Tsunami Kids – The Gandy Brothers

Tsunami KidsI saw this book when I went to get a library replacement card and initially decided not to take it out because it isn’t one of the books I planned to go through for my start something small project. But my indiscipline when it comes to books took over. I caved in, borrowed the book and didn’t regret it. It’s one of the most inspiring, and at the same time emotionally challenging books I’ve read. To be clear Tsunami Kids is not a business book, but it does have a business story with loads of lessons for those who want to start something.  But that’s not what makes this book so great, apart from the good quality of writing, the story is honest, open, challenging and uplifting.

Rob and Paul, the Gandy Brothers, who are called that because it’s the name of the company they set up are the main authors of the book. In fact it’s written from Rob’s perspective. Both boys are part of the Forkan family and they have four other siblings: Mattie, Rosie, Marie and Jo, and their parents Kevin and Sandra. Kevin and Sandra decided to give their children an unusual education. They took them out of school and went travelling. They spent considerable time in India and then visited Sri Lanka and that was where disaster struck.

On boxing day in 2004 they were caught in the tsunami that killed thousands of people. Unfortunately Kevin and Sandra, the parents, were part of the people who lost their lives. It was a harrowing experience for the family and even for the reader it’s quite difficult to fathom. This is because Rob gives us a good window into their family life. This is a closely knit family who adore each other and you will read about how the Forkan parents took the time to really stay close to their children and ensure the children were close to each other too. So when the tragedy does happen it was quite painful to read. What makes it really interesting is that Rob goes into detail about the aftermath of the tsunami and also writes about his traumatic experiences.

You can feel the family’s struggle through the experience. But what you also read about is how graceful humanity can be. I felt the UK government was impressive in supporting the family and the way people rallied around them was just so brilliant. The only people I felt angst towards as I read the story were the press who were more interested in getting a dramatic story that would probably sell papers than the feelings of the Forkan children who had just lost their parents. It would take sometime, but the children picked themselves up, the younger ones went back to school, the older ones settled down with partners and Rob and Paul got jobs. Paul relocated to Australia for a while where he did really well.

Another interesting chapter of their lives starts when Rob decided to start Gandy Flip Flops. His idea was to start a social enterprise which would give 10 per cent of profits to charity and he also planned to build a home for orphans in memory of his parents. He convinced Paul to leave Australia to join him and they went on a roller coaster journey building the business. This makes for very interesting reading and the sections in the book dedicated to the business have a lot of lessons for those who want to start a business and those who are already in business.

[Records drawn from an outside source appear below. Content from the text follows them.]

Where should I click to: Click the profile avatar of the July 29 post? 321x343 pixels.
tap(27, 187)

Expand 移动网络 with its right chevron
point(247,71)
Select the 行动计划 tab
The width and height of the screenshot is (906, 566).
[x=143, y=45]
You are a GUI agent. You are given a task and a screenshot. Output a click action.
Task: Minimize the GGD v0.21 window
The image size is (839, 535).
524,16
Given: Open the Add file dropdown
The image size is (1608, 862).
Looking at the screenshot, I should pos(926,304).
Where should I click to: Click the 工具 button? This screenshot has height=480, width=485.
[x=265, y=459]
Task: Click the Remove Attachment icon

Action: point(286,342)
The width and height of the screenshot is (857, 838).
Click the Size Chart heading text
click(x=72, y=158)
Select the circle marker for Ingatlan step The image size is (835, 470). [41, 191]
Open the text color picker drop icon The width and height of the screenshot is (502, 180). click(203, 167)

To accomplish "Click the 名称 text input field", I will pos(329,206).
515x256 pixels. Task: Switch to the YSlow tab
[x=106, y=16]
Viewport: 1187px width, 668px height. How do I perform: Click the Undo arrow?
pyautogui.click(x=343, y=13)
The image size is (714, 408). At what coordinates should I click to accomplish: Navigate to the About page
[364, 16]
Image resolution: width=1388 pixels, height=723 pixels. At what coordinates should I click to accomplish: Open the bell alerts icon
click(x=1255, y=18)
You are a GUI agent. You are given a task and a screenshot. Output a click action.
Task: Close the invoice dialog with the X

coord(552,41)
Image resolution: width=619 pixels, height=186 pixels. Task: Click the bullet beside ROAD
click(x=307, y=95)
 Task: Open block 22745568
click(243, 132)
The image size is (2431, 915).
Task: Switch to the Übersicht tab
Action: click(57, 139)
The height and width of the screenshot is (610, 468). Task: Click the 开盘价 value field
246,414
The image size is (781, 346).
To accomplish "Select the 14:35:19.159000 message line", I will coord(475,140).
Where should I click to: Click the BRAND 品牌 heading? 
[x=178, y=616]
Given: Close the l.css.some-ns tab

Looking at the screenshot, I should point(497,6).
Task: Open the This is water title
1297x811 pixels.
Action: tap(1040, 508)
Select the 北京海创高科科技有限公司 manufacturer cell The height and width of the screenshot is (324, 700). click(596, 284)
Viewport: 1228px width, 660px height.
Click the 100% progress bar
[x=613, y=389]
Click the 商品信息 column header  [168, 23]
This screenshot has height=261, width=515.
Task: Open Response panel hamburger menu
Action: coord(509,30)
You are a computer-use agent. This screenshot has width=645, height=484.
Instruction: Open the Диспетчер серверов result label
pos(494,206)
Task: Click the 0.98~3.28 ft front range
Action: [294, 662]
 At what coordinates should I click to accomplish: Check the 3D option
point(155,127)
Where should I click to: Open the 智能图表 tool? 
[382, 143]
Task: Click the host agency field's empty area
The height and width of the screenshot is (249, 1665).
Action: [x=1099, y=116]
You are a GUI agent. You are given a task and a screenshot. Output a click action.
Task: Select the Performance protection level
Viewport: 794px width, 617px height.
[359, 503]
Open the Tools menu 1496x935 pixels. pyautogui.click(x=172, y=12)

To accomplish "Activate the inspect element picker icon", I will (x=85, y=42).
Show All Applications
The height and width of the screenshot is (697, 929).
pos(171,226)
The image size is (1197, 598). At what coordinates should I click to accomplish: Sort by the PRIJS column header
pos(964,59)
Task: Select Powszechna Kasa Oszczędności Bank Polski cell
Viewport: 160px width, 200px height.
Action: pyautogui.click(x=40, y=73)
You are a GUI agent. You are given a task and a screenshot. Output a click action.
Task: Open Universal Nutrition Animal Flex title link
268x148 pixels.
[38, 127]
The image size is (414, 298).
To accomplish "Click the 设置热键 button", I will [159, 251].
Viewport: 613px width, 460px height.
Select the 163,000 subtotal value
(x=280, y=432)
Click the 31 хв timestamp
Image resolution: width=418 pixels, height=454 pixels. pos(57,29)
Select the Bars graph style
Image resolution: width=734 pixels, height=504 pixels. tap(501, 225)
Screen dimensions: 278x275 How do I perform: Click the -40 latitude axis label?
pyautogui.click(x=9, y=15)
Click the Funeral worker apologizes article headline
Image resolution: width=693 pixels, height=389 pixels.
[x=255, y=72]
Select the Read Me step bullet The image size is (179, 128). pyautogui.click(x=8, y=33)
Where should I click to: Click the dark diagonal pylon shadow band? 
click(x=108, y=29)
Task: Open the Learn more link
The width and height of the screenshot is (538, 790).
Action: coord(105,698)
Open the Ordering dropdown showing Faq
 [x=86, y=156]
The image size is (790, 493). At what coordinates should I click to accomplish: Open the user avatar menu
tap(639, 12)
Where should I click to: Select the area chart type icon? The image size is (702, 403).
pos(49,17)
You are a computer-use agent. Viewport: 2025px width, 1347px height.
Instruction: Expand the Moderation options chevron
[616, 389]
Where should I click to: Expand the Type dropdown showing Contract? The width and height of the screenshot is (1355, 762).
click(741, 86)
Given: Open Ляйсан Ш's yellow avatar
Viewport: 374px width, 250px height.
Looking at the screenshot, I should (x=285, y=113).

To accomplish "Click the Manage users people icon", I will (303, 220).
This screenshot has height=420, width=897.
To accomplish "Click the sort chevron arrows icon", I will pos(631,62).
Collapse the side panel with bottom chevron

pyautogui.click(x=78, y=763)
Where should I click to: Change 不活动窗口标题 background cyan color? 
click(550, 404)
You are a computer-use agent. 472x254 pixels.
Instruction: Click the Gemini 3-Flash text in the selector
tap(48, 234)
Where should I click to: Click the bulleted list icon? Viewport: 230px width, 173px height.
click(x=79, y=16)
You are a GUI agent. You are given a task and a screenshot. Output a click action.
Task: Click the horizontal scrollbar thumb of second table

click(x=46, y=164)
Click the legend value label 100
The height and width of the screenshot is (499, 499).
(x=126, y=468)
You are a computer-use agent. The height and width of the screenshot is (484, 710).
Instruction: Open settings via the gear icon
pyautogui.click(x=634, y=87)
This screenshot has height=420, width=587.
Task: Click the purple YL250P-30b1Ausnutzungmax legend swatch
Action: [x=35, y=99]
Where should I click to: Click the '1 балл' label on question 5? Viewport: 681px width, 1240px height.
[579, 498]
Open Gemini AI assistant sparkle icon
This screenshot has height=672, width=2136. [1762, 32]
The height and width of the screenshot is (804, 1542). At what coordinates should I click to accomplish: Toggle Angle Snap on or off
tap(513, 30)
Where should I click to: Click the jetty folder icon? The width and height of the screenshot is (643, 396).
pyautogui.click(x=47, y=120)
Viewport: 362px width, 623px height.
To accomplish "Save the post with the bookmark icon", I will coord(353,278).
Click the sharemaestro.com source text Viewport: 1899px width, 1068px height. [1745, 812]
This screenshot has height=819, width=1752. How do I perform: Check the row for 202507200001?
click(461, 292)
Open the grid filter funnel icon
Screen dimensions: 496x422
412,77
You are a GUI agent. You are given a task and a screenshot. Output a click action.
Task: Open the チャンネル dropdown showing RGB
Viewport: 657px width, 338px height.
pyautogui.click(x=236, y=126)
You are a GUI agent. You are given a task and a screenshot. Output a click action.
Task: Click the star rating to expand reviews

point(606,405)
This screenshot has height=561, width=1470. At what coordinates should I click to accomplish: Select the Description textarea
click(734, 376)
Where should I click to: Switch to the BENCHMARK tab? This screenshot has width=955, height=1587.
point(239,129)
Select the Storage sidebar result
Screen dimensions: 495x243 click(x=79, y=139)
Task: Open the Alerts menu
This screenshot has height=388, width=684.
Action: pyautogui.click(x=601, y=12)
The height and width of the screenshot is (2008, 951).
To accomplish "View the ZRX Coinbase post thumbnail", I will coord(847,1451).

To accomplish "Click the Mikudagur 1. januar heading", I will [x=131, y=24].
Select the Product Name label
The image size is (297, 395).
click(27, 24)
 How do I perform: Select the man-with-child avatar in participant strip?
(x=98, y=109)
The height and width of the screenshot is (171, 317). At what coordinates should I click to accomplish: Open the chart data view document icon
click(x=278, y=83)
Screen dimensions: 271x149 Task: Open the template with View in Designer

I must say the brothers are extremely imaginative in their approach to business. Rob does stress that a lot of what made them able to succeed was taught to them by their parents.

  • Their dad was a serial entrepreneur and was building his third business before the tsunami hit. He would always involve the whole family in his business endeavours.
  • Kevin taught his children to be enterprising and solution focused from a young age.
  • Through travelling the Forkan parents developed in their children the quality of resilience and persistence.
  • They also taught their children the value of helping others. Wherever they were,they always found time to help others. When they were in India they spent a lot of time volunteering.

These qualities were quite evident in the way Paul and Rob built Gandy’s. You need to read it for yourself to see how resilient they are. The book ends on a positive note with Paul and Rob moving closer to achieving their charitable goal by purchasing land in a Sri Lanka village to build a center to support education.

This book is a story about not giving up on life despite tragedies that we pass through. I am grateful that the Forkan children did not get bitter after their loss, rather they forged ahead to build a legacy of their parents values and in their own way make the world a better place.

My start small lesson

This was an easy one for me, the imagination and persistence of Rob and Paul was really fascinating. While there are a number of instances where the boys displayed these qualities, the one that stood out for me was how they went about raising money for their business. Though the business was doing well,the boys needed extra cash to grow the business and in a way they were struggling. Rob and Paul approached some of the big investment companies who laughed them off. It was getting to the point where rent was going to be difficult to pay and they needed money to manage the orders they had, and also expand.

It was in the midst of this that Rob came up with an idea, which he called, Brothers Den. It was Rob’s version of Dragons Den, but in reverse and this is how it worked.

  • The boys would invite investors to come and meet them.
  • They would tell the investors about their story and business.
  • Then they would invite them to pitch for their business and  tell them why they should accept their offers of investments.

The boys carefully researched investors whose vision was similar to theirs. They staged the event in the garden of a nearby pub. They wrote out to investors and got interests from seven of them, whom they met. Three of them offered Gandys substantial investment and the boys choose to meet with two of them. Although Rob and Paul were thinking of working with both of the investors they met, the business men ended up having a conflict because they were competing to invest. Later in the evening after the meeting, one of the investors rang, and was able to convince them to go with him. He became a major partner to the boys and helped them to scale up the business.

Brothers Den had paid off. The idea worked.